+++ Provided entries
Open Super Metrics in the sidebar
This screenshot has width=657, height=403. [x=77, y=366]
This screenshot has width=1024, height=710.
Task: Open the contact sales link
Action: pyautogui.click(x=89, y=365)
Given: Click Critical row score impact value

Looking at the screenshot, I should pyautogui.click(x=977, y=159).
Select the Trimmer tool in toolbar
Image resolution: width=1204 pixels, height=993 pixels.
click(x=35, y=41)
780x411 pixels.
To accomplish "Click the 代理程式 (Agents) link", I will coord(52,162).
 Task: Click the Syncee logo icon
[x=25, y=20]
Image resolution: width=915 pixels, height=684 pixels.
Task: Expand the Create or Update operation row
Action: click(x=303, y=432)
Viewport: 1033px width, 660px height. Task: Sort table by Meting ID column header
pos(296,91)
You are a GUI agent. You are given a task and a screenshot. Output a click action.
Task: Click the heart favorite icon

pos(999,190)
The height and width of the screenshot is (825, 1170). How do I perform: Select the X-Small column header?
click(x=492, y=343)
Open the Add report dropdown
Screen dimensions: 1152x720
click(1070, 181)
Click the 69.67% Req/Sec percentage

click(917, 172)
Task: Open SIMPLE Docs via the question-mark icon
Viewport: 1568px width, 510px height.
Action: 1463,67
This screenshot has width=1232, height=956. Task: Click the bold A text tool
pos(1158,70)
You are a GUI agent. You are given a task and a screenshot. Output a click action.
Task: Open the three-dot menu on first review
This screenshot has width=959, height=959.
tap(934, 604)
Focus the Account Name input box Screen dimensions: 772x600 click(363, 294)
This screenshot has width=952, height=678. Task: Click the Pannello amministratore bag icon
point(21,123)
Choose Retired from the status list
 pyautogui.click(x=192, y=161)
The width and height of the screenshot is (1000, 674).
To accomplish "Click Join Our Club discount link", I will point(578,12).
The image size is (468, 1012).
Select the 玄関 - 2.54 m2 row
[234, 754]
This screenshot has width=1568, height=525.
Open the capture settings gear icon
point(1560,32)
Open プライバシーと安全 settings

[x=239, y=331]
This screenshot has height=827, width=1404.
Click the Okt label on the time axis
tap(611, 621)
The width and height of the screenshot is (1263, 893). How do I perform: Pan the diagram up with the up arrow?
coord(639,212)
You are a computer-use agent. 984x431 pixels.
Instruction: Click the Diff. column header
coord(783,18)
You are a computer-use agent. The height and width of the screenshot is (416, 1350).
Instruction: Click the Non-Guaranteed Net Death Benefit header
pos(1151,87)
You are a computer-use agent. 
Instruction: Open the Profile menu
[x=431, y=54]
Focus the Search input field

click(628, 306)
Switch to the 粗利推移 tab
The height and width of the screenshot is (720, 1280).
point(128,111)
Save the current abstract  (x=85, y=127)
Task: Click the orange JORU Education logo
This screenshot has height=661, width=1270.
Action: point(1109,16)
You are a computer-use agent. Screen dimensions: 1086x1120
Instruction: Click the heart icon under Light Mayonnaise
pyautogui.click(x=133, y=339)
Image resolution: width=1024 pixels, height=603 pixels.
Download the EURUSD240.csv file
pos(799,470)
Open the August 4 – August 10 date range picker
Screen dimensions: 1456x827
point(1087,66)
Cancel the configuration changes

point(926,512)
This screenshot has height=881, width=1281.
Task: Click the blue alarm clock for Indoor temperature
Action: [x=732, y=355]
++++++
▶ **Aim of the task**
From the records above, give again exactly the lines running from the line with "This screenshot has width=1232, height=956." to the line with "Image resolution: width=1024", inclusive.

▶ **Written solution**
This screenshot has width=1232, height=956. Task: Click the bold A text tool
pos(1158,70)
You are a GUI agent. You are given a task and a screenshot. Output a click action.
Task: Open the three-dot menu on first review
This screenshot has width=959, height=959.
tap(934, 604)
Focus the Account Name input box Screen dimensions: 772x600 click(363, 294)
This screenshot has width=952, height=678. Task: Click the Pannello amministratore bag icon
point(21,123)
Choose Retired from the status list
 pyautogui.click(x=192, y=161)
The width and height of the screenshot is (1000, 674).
To accomplish "Click Join Our Club discount link", I will point(578,12).
The image size is (468, 1012).
Select the 玄関 - 2.54 m2 row
[234, 754]
This screenshot has width=1568, height=525.
Open the capture settings gear icon
point(1560,32)
Open プライバシーと安全 settings

[x=239, y=331]
This screenshot has height=827, width=1404.
Click the Okt label on the time axis
tap(611, 621)
The width and height of the screenshot is (1263, 893). How do I perform: Pan the diagram up with the up arrow?
coord(639,212)
You are a computer-use agent. 984x431 pixels.
Instruction: Click the Diff. column header
coord(783,18)
You are a computer-use agent. The height and width of the screenshot is (416, 1350).
Instruction: Click the Non-Guaranteed Net Death Benefit header
pos(1151,87)
You are a computer-use agent. 
Instruction: Open the Profile menu
[x=431, y=54]
Focus the Search input field

click(628, 306)
Switch to the 粗利推移 tab
The height and width of the screenshot is (720, 1280).
point(128,111)
Save the current abstract  (x=85, y=127)
Task: Click the orange JORU Education logo
This screenshot has height=661, width=1270.
Action: point(1109,16)
You are a computer-use agent. Screen dimensions: 1086x1120
Instruction: Click the heart icon under Light Mayonnaise
pyautogui.click(x=133, y=339)
Image resolution: width=1024 pixels, height=603 pixels.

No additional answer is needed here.